O STF e o Congresso já andavam se estranhando, com buscas e apreensões em gabinetes de senadores e a canetada do ministro Marco Aurélio para derrubar o réu Renan Calheiros da presidência do Senado. Mas a coisa piorou muito quando a Primeira Turma criou uma figura curiosa, a do “recolhimento noturno” do senador tucano Aécio Neves. Foi o “jeitinho jurídico”, ou o “jeitinho brasileiro”, para o STF prender Aécio sem admitir estar prendendo.

Os ministros do STF passaram a bater cabeça, não em “casa”, mas em público. Cada um fala o que bem entende, expondo as idiossincrasias internas a céu aberto. Fux, Barroso, Marco Aurélio e Gilmar, ora, ora, todos falam, enquanto Cármen Lúcia tenta acertar os ponteiros com o presidente do Senado, Eunício Oliveira. Esses meninos, ops!, esses ministros dão um trabalho!

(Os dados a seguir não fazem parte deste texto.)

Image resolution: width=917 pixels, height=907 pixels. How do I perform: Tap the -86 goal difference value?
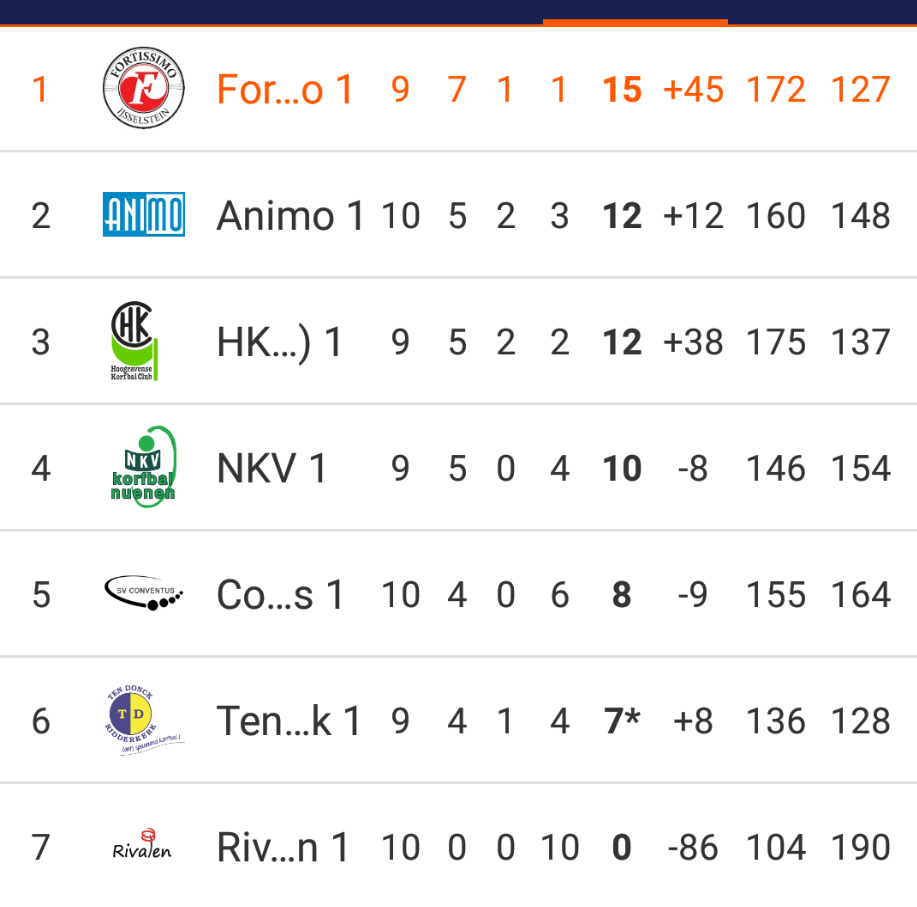(x=693, y=847)
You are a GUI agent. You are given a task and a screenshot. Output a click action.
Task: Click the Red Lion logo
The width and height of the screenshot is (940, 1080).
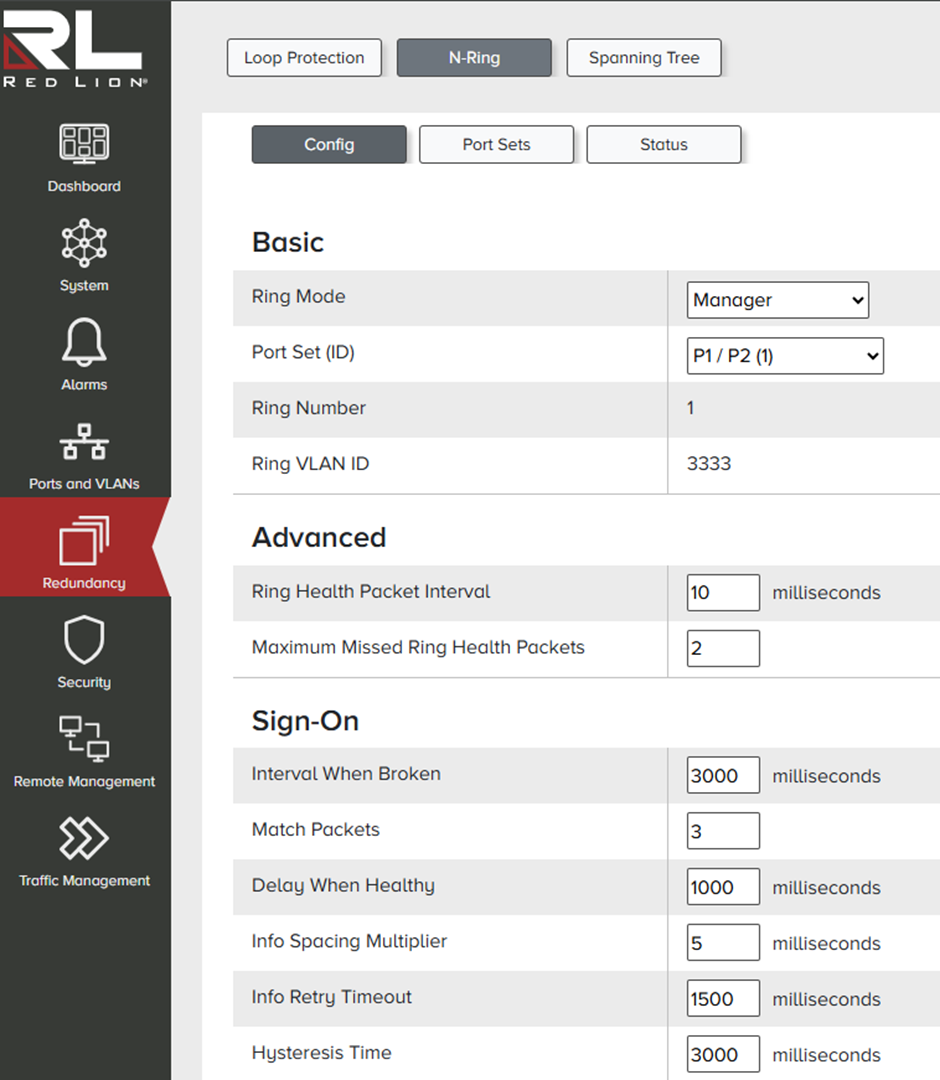(75, 50)
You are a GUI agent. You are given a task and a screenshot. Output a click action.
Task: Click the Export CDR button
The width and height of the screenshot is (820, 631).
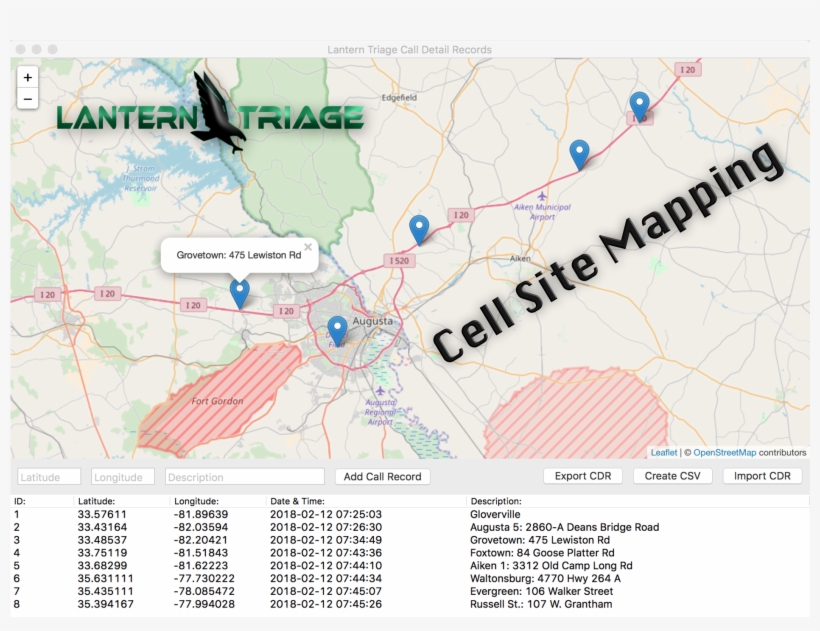(x=582, y=475)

Todas essas confusões refletem em resultados contraditórios nas pesquisas. Pelo Datafolha, Lula continua líder isolado para 2018, mas mais da metade dos entrevistados quer a prisão dele. E a grande maioria, numa resposta, defende que o processo contra o presidente Temer continue, mas, em outra, que ele conclua o mandato. O samba da pesquisa doida. É para rir ou para chorar?

Ideia de jerico. Juntar todos os chefões do tráfico novamente no Rio? Só pode ser brincadeira!